El acné es considerado una de las enfermedades de la piel más comunes, puede afectar a un gran número de personas a nivel mundial, principalmente a los jóvenes y adolescentes, siguiendo con los adultos y en ciertos casos se presenta en recién nacidos y en la infancia. Son múltiples las causas que lo producen, siendo el factor hormonal el más importante. Afortunadamente se cuenta con un sin número de tratamientos médicos que logran controlarlo e incluso curarlo.

Para entender la enfermedad es necesario explicar lo que ocurre. Hay un taponamiento e inflamación del folículo pilosebáceo (conducto por donde se transporta sebo y células muertas a la superficie de la piel) luego aparece un grano o espinilla. Esta patología está asociada a las glándulas sebáceas, encargadas de producir sebo necesario para humectar y proteger la piel, se encuentran principalmente en la cara, cuero cabelludo, espalda, pecho y hombros, es por ello que generalmente encontramos las lesiones propias del acné en dichas áreas corporales.

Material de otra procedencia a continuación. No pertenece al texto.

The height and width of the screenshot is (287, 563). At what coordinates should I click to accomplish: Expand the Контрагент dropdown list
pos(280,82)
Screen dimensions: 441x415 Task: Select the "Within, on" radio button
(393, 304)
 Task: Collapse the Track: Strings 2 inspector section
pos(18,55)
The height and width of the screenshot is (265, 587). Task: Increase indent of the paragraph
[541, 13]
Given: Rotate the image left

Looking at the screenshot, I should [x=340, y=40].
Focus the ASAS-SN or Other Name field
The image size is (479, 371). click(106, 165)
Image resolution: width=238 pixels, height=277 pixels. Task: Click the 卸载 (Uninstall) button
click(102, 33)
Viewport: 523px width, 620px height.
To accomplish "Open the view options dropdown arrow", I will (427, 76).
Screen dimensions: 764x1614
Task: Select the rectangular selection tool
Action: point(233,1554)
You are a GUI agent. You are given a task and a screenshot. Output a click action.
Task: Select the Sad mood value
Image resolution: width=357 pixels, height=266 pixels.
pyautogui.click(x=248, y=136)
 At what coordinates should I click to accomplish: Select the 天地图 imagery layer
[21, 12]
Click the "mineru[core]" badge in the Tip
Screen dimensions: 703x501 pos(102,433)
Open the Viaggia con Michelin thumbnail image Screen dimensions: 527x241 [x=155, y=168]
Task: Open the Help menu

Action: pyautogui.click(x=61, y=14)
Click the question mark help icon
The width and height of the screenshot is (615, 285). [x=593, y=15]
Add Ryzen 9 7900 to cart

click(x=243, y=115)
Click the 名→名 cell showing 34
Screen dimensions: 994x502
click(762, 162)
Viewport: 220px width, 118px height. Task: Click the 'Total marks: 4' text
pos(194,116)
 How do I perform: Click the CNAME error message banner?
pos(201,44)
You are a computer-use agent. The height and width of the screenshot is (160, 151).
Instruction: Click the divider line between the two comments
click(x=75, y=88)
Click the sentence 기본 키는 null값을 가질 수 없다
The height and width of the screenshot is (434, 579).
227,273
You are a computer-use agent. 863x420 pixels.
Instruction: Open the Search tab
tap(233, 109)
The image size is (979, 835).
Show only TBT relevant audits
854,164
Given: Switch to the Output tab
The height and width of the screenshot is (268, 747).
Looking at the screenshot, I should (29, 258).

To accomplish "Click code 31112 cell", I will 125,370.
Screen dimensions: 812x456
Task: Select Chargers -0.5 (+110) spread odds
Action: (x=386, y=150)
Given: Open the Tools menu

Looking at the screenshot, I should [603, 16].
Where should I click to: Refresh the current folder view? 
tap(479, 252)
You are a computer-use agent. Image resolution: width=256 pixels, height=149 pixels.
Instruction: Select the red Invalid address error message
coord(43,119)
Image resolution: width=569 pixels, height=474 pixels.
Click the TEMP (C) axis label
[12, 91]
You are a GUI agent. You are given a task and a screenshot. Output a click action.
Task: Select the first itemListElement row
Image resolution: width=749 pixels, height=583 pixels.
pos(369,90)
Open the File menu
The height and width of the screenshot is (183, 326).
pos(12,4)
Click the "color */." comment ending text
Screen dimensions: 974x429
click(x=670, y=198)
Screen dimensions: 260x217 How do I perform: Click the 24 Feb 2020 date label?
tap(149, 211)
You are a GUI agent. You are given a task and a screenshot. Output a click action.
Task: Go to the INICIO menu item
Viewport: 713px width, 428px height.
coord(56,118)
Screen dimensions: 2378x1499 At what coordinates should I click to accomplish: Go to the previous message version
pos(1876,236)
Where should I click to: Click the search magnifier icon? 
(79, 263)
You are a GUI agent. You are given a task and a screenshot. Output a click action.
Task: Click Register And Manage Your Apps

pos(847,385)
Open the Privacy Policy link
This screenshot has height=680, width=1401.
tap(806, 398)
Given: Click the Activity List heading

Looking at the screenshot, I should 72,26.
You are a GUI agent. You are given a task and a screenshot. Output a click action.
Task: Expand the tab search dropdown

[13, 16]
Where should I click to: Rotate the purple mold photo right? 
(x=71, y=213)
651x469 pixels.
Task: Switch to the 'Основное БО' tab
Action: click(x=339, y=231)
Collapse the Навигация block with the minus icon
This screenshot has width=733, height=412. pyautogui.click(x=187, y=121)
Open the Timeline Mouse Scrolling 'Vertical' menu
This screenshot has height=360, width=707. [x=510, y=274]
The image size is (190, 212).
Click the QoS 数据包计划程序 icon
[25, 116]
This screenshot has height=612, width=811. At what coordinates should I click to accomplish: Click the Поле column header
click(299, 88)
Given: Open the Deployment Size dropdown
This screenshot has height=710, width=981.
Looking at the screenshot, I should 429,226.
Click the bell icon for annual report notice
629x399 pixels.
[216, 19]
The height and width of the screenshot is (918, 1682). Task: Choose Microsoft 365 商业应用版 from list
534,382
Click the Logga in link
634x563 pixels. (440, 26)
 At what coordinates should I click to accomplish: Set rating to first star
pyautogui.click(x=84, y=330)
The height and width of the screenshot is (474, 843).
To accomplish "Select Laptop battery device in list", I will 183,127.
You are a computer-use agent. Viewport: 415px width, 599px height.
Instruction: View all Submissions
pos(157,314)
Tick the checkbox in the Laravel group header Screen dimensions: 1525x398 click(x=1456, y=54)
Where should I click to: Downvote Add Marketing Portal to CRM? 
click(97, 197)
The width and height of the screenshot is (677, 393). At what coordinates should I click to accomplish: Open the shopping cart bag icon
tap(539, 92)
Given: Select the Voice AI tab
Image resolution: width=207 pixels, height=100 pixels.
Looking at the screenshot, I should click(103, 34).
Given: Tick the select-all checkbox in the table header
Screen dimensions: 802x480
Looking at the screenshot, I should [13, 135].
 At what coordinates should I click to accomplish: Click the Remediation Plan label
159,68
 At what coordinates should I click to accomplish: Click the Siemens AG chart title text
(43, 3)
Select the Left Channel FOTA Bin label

En efecto las glándulas sebáceas son muy sensibles al flujo hormonal, presentando crecimiento y sobreproducción de sebo, son inducidas de forma natural principalmente en el hombre por la testosterona y en la mujer se muestra en la etapa de pubertad, periodos menstruales, el embarazo, en mujeres adultas que presenten ovario poliquístico, al suspender las píldoras anticonceptivas orales que ayudan a mantener controlado dicho desorden hormonal, así como algunos fármacos, entre ellos, los corticoesteroides sistémicos o el complejo B, los cuales suelen ser de uso común ya sea por prescripción médica o auto recetados. Otra de las causas es el uso de productos cosméticos como el maquillaje o cremas que taponan el complejo pilosebáceo.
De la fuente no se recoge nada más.